For each line below, write it out exactly as it appears.

Data extracted from a collection:
★ ★ ★ ★ ★

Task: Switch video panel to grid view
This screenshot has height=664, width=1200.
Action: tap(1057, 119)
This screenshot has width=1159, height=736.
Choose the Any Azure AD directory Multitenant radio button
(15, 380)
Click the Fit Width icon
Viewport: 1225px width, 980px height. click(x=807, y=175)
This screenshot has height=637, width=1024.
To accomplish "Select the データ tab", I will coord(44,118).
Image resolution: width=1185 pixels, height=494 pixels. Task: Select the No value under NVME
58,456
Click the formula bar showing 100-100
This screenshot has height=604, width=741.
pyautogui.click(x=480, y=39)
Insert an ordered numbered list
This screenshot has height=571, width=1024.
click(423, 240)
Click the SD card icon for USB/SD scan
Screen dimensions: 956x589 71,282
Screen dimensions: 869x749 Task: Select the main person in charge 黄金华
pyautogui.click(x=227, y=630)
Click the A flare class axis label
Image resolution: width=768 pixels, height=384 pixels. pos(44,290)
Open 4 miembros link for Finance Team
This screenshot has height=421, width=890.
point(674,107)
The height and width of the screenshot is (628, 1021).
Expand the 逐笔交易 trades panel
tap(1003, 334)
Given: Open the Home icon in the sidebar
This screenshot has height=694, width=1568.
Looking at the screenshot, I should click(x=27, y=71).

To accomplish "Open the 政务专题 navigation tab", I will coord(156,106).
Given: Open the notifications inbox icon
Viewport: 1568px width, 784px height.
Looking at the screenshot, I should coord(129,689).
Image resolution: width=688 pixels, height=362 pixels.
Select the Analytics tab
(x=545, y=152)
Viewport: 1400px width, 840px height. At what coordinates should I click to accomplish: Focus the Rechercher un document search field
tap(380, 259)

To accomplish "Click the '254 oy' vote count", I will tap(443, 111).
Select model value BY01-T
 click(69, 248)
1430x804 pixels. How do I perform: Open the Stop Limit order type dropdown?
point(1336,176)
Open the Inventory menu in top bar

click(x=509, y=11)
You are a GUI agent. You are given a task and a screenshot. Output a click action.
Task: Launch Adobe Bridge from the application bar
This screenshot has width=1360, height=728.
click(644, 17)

★ ★ ★ ★ ★

→ SOLUTION
Task: Switch video panel to grid view
This screenshot has height=664, width=1200.
Action: tap(1057, 119)
This screenshot has width=1159, height=736.
Choose the Any Azure AD directory Multitenant radio button
(15, 380)
Click the Fit Width icon
Viewport: 1225px width, 980px height. click(x=807, y=175)
This screenshot has height=637, width=1024.
To accomplish "Select the データ tab", I will coord(44,118).
Image resolution: width=1185 pixels, height=494 pixels. Task: Select the No value under NVME
58,456
Click the formula bar showing 100-100
This screenshot has height=604, width=741.
pyautogui.click(x=480, y=39)
Insert an ordered numbered list
This screenshot has height=571, width=1024.
click(423, 240)
Click the SD card icon for USB/SD scan
Screen dimensions: 956x589 71,282
Screen dimensions: 869x749 Task: Select the main person in charge 黄金华
pyautogui.click(x=227, y=630)
Click the A flare class axis label
Image resolution: width=768 pixels, height=384 pixels. pos(44,290)
Open 4 miembros link for Finance Team
This screenshot has height=421, width=890.
point(674,107)
The height and width of the screenshot is (628, 1021).
Expand the 逐笔交易 trades panel
tap(1003, 334)
Given: Open the Home icon in the sidebar
This screenshot has height=694, width=1568.
Looking at the screenshot, I should click(x=27, y=71).

To accomplish "Open the 政务专题 navigation tab", I will coord(156,106).
Given: Open the notifications inbox icon
Viewport: 1568px width, 784px height.
Looking at the screenshot, I should coord(129,689).
Image resolution: width=688 pixels, height=362 pixels.
Select the Analytics tab
(x=545, y=152)
Viewport: 1400px width, 840px height. At what coordinates should I click to accomplish: Focus the Rechercher un document search field
tap(380, 259)

To accomplish "Click the '254 oy' vote count", I will tap(443, 111).
Select model value BY01-T
 click(69, 248)
1430x804 pixels. How do I perform: Open the Stop Limit order type dropdown?
point(1336,176)
Open the Inventory menu in top bar

click(x=509, y=11)
You are a GUI agent. You are given a task and a screenshot. Output a click action.
Task: Launch Adobe Bridge from the application bar
This screenshot has width=1360, height=728.
click(644, 17)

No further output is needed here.